**Work item:**
Exact retyping of the data: please keep every word and drop each picture.

Dataset entries:
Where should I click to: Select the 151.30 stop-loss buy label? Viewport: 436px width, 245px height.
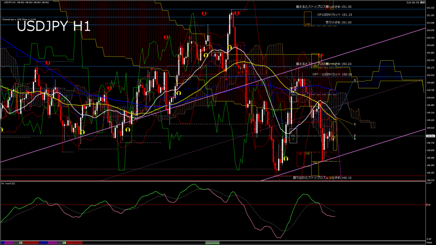coord(324,7)
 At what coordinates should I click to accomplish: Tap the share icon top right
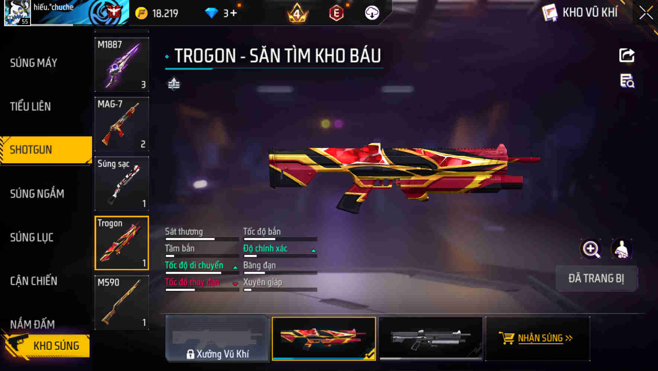[x=627, y=56]
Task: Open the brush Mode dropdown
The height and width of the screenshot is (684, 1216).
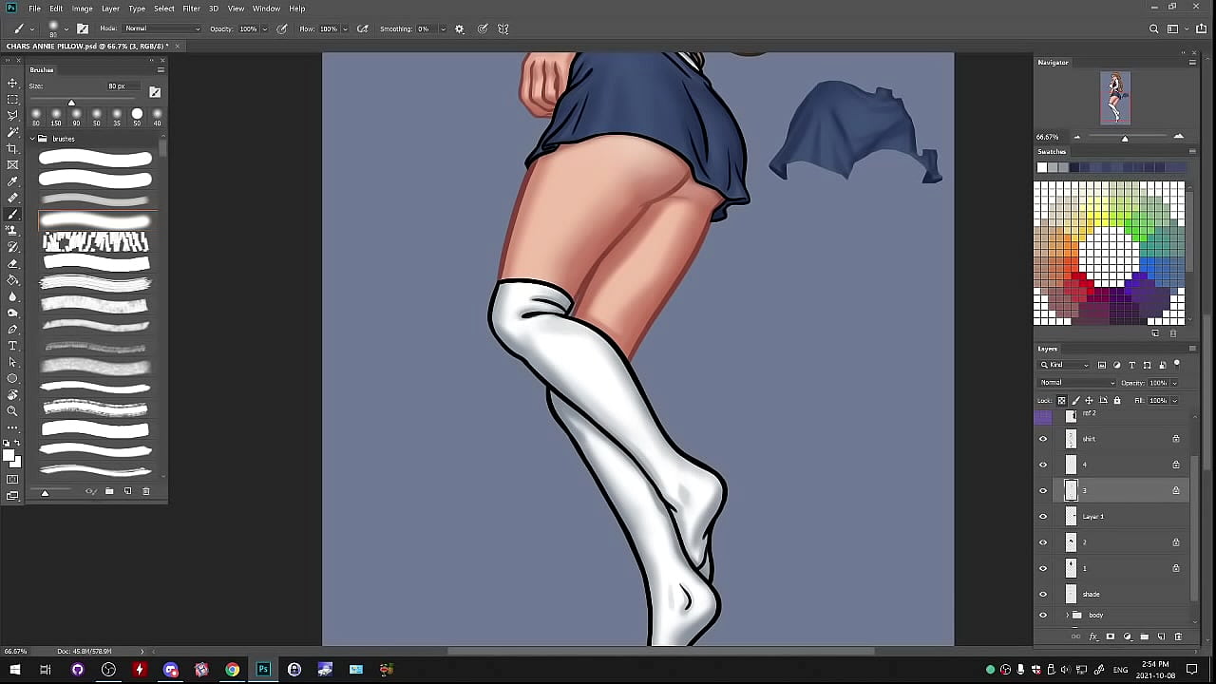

**Result below:**
Where should I click to: Select the 151.30 stop-loss buy label? Viewport: 436px width, 245px height.
coord(324,7)
 At what coordinates should I click to accomplish: Tap the share icon top right
[x=627, y=56]
Task: Open the brush Mode dropdown
The height and width of the screenshot is (684, 1216).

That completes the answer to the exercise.